In the aforementioned cases, you are in good hands with us. All lawyers in our firm are passionate criminal defence lawyers. We will be happy to accompany you to interviews with the police or the public prosecutor's office and represent you before the criminal court.
The commission of a criminal offence entails the opening of criminal proceedings. Criminal proceedings are initiated either ex officio or in response to a complaint. Criminal proceedings are governed by the provisions of the Swiss Code of Criminal Procedure (StPO) and serve to clarify the legal and factual situation. The criminal authorities are responsible for assessing offences that are only punishable by a fine (misdemeanours), while the police and the public prosecutor's office are responsible for misdemeanours and felonies.
In preliminary proceedings, the police establish the facts relevant to a criminal offence. They secure evidence, question persons involved in the crime and, if necessary, make arrests. As the head of proceedings, the public prosecutor's office is responsible in particular for the legal classification of the facts of the case.
Once the facts of the case have been sufficiently clarified, the public prosecutor decides whether to discontinue the proceedings, issue a penalty order or bring charges before the competent court. The issuance of a penalty order is only possible if the facts of the case have been sufficiently clarified and a relatively low penalty (imprisonment of up to six months) is demanded.
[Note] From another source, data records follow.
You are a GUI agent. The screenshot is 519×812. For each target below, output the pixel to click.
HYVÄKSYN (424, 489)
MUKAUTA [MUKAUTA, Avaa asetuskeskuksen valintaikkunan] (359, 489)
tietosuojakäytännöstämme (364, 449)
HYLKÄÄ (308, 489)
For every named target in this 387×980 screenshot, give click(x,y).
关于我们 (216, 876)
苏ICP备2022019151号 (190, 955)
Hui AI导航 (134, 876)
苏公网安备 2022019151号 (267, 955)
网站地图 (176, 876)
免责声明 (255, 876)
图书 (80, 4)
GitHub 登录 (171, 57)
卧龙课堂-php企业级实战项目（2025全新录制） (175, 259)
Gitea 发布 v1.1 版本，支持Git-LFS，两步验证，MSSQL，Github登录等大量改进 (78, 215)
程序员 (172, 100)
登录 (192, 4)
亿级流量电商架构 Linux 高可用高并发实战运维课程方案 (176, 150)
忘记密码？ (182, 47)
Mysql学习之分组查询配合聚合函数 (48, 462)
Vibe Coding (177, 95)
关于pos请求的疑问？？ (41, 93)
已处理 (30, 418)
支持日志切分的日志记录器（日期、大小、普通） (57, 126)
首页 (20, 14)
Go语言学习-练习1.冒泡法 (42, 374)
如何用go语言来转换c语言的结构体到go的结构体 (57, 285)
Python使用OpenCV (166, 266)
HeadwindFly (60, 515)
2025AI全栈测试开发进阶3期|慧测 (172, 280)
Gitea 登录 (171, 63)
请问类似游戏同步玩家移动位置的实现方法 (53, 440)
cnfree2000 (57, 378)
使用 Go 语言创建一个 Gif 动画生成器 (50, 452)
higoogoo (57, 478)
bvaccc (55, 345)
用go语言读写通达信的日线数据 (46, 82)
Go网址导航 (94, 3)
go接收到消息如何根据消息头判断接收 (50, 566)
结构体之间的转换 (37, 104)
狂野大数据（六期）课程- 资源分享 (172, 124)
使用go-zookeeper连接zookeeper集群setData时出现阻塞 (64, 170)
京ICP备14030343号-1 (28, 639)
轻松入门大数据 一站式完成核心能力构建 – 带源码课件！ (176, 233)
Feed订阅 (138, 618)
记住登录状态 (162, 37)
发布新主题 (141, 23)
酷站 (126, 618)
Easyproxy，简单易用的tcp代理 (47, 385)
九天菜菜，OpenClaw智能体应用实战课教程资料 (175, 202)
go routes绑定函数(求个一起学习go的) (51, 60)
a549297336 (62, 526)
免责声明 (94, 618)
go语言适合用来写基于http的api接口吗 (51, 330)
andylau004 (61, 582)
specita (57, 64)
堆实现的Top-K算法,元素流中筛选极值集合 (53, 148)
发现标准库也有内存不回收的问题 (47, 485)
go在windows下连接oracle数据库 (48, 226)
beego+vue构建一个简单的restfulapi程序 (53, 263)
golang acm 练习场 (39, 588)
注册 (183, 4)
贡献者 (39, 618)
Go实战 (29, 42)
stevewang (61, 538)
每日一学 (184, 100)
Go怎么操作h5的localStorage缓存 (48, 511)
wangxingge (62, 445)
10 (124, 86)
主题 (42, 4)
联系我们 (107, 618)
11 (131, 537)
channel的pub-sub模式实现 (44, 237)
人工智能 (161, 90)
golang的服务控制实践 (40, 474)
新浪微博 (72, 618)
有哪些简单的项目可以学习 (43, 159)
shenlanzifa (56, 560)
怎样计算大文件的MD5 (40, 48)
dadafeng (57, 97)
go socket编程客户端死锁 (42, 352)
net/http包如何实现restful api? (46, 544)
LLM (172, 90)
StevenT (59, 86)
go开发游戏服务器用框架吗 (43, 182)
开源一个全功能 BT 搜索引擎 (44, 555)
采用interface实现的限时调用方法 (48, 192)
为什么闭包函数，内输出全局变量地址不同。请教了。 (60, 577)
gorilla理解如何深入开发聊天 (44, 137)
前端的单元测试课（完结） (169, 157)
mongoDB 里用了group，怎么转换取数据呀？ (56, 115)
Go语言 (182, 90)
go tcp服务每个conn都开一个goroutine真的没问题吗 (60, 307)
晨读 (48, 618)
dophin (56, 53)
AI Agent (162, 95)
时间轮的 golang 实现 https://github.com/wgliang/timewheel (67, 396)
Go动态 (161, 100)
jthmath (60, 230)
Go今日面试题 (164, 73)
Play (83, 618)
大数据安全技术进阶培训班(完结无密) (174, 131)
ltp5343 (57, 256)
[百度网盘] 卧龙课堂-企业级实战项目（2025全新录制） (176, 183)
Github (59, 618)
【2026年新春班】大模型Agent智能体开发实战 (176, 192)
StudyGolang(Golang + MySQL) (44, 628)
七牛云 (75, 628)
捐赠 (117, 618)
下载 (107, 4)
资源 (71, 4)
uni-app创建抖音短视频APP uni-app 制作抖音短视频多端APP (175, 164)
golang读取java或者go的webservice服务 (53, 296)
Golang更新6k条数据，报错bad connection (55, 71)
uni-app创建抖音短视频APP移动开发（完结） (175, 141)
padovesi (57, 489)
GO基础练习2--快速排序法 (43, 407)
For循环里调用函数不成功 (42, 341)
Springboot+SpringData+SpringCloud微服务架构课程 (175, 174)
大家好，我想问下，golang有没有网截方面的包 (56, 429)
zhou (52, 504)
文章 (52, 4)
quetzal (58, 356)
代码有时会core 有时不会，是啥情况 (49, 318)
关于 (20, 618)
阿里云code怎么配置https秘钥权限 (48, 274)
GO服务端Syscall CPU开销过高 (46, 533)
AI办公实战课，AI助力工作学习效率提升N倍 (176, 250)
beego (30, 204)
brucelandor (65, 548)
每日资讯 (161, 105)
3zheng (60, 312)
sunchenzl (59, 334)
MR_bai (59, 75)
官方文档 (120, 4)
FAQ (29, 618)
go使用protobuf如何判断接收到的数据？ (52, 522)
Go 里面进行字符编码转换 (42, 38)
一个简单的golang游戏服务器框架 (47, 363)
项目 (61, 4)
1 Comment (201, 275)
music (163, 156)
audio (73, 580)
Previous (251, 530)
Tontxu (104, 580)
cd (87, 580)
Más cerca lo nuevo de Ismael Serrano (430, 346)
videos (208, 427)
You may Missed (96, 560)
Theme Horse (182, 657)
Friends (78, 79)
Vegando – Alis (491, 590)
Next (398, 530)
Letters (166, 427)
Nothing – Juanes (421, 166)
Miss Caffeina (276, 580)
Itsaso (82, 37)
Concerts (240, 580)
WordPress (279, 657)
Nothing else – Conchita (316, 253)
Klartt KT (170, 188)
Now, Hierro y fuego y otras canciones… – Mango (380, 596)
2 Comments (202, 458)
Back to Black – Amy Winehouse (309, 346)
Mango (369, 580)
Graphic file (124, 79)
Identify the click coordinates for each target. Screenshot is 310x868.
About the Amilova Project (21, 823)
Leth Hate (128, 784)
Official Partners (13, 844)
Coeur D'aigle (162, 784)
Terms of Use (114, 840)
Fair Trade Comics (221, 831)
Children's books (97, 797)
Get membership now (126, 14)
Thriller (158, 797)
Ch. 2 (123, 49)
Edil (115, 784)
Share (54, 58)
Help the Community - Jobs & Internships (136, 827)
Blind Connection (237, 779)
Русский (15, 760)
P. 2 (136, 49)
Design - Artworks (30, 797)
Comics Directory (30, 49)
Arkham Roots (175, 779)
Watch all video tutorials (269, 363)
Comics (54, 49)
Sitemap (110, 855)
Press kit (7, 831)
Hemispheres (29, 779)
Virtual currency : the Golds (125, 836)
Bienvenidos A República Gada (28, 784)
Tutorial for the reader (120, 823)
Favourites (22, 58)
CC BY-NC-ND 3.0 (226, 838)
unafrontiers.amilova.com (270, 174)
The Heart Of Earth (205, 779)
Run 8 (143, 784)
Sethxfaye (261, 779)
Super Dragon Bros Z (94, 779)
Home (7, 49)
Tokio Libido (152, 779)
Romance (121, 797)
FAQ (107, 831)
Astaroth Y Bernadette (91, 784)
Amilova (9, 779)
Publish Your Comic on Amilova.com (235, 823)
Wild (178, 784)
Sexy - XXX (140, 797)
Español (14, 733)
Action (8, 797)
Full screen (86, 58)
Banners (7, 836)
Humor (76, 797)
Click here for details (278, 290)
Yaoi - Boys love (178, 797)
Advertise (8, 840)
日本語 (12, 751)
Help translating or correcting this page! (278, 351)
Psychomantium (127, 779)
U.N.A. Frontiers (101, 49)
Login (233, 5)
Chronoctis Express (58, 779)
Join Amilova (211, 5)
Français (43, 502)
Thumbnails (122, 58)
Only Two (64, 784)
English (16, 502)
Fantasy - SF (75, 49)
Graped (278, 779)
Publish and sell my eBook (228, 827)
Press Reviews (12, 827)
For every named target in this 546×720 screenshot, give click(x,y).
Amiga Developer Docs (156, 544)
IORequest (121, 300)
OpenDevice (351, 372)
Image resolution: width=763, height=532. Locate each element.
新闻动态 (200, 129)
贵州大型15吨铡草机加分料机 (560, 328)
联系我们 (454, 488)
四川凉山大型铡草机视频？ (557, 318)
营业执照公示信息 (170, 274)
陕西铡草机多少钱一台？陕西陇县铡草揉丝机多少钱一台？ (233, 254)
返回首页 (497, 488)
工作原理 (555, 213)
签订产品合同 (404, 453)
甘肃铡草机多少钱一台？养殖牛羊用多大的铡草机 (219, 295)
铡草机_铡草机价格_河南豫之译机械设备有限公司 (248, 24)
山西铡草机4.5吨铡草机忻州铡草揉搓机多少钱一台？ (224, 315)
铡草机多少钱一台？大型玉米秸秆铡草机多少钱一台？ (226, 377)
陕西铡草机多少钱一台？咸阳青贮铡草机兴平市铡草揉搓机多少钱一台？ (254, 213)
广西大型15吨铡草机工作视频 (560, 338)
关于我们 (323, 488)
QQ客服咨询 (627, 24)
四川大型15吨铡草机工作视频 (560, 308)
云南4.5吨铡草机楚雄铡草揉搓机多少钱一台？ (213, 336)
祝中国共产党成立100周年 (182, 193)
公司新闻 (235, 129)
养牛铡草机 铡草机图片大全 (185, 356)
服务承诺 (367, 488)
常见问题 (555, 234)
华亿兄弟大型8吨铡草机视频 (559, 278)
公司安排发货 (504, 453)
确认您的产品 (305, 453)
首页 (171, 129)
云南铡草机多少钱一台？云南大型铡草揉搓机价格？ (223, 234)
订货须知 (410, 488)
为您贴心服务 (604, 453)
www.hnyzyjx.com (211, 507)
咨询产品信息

Swiss criminal law recognises the so-called "lawyer of the first hour". This principle grants the accused person the right to have a lawyer present at the first hearing. This makes sense insofar as criminal proceedings can be complex and the pressure exerted by the public prosecutor's office can be great. A lawyer can guarantee the accused person's rights of defence and ensure that the criminal proceedings proceed in accordance with the law.